Agotado el período de veraneos en la Torre Aranda (que ya he contado en otro artículo: http://jmbigas.blogspot.com/2010/06/veraneos-1960.html), pasamos algunos veranos sin salir de Barcelona para períodos largos. Cómo se pasaban los veranos en la ciudad ya lo contaré otro día.

En 1968, la familia decidió que había que volver a veranear, aunque fuera en un formato ya más moderno. Hubo que escoger otro pueblo, y la elección fue para uno que estaba algo más cerca de la ciudad, y que tenía estación de ferrocarril. Además, también vivía allí una hermana de mi padre, con su marido, su hija casada, y dos nietos.

(El colmado ha desaparecido, pero el piso era éste. Fuente: Google Earth Street View).

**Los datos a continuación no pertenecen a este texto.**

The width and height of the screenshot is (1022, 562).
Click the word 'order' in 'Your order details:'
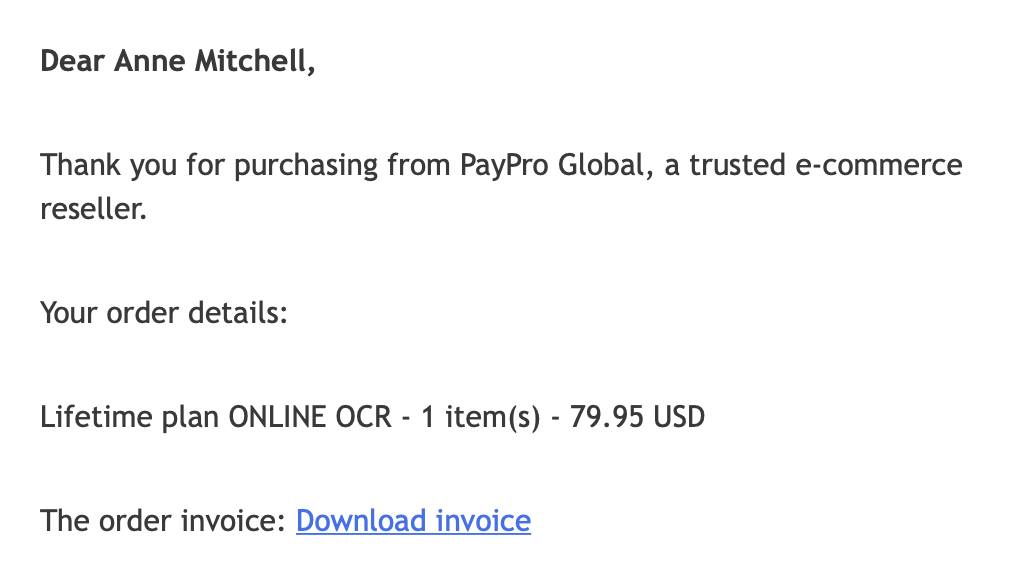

Ese año alquilamos solamente para el mes de Septiembre el piso que estaba encima de un pequeño colmado, en una calle de bastante pendiente, que se dirigía hacia la estación y las afueras. La abuela Rafaelita todavía nos acompañaba, de hecho ese fue el último verano de su vida. Subir hasta el centro del pueblo y la plaza, donde vivía mi tía, era un buen ejercicio. Fue un período de tanteo, y al final decidimos que ese pueblo nos convenía para los veranos siguientes.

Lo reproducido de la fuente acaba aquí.